Notifications and the lead funnel
A submission is only valuable if someone acts on it fast. Each flow’s Distribute tab has a notification block so the right people hear about a lead the moment it lands:
- Submission notifications — when a form is submitted, an in-app notification appears, deep-linked straight to that submission. Toggle it per flow.
- Reply-after-takeover notifications — when one of your team replies to a lead in WhatsApp and the customer writes back, you get a second notification — the second beat of the speed-to-lead loop.
- Email recipients — add up to ten email addresses and each submission also sends a deferred email deep-linking to the submission, so offline staff still catch the lead.
A chatty customer won’t spam you: a burst of messages right after a submission collapses into one notification, and a fresh one only fires after a human has actually replied and the customer comes back.
Each flow also has a funnel strip on its submissions page — a read-only, at-a-glance view of where leads stand:
| Stage | Meaning |
|---|---|
| Submitted | every submission for the flow |
| Engaged by AI | the agent followed up in the conversation after the form |
| Human replied | someone on your team replied by hand |
| Resolved | the conversation was archived |
| Awaiting human reply | notified, but no human has replied yet — your at-risk leads |
The funnel is a heuristic view to help you manage the pipeline at a glance, not a revenue-attribution model.
Contextual acknowledgments
When a customer finishes a flow, they see the form’s instant confirmation message you set on it (on WhatsApp, that’s the native completion screen). Shortly after, the agent also sends a separate message that references what they actually filled in — “Got it — I’ve put you down for 2pm Tuesday. Anything else?” — so the conversation picks up naturally instead of leaving the customer staring at a static “thanks.” The agent already knows the submitted values, so the acknowledgment is specific, not boilerplate. This follow-up message is sent on WhatsApp, Telegram, and Messenger.
This is on by default for every flow. If you’d rather the agent stay quiet after a submission, turn off Acknowledge submissions on the flow’s Distribute tab. The acknowledgment also stays silent automatically when one of your team has taken over the conversation — you won’t get an AI message stepping on a human reply.
Sharing a flow as a campaign link
Published flows don’t only live inside conversations the agent starts. Open the Campaign asset card on the flow’s Distribute tab and generate a shareable link — a standard WhatsApp click-to-chat link (plus a downloadable QR code) you can drop into an email, an Instagram bio, a “Book a demo” button, or print on a flyer.
When someone clicks the link, WhatsApp opens a chat with your number and a prefilled message; they tap send, and the exact form opens as the first reply — no guessing, no AI greeting in between. The person who clicked “Book Demo” gets the booking form straight away. The agent then handles the rest of the conversation normally.
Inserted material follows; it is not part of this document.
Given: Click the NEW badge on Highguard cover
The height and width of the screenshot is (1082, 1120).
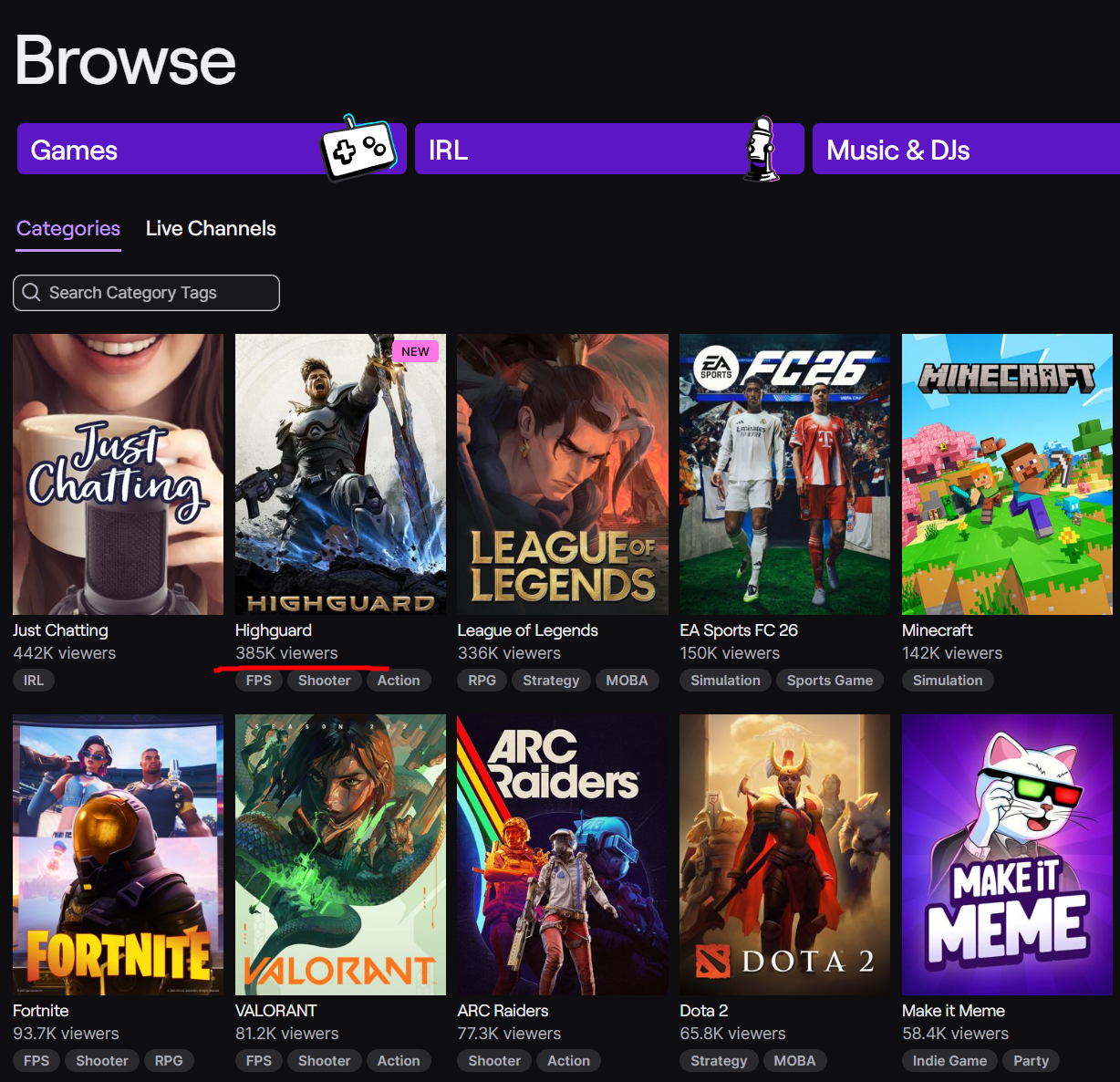Looking at the screenshot, I should coord(415,351).

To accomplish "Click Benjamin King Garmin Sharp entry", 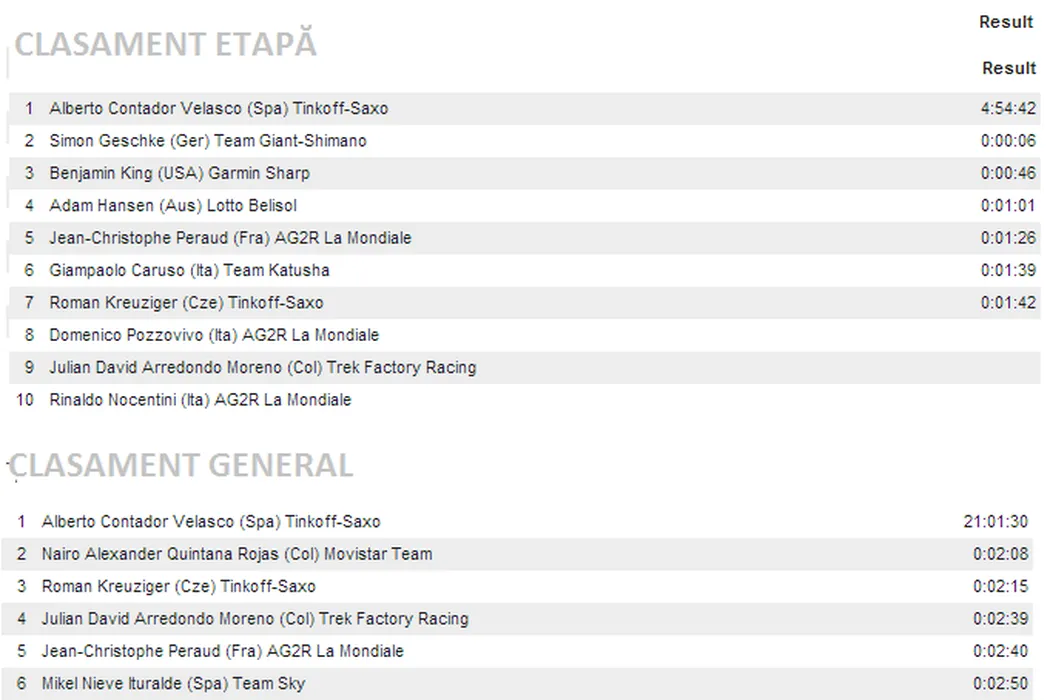I will tap(179, 173).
Each link has a hit counter so you can see how many people launched the form through it, and you can revoke a link at any time. If a link’s text is edited or stripped before sending, or the link is revoked, the message simply falls through to a normal AI conversation — nothing breaks.
Tier limits
| Tier | Published flows | Locales per flow | AI generation |
|---|---|---|---|
| Trial | 1 | 1 | — |
| Starter | 1 | 1 | — |
| Plus | Unlimited | Unlimited | ✅ |
| Enterprise | Unlimited | Unlimited | ✅ |
All 24 component types are available on every tier that supports Agent Flows — there is no per-component tier-gating.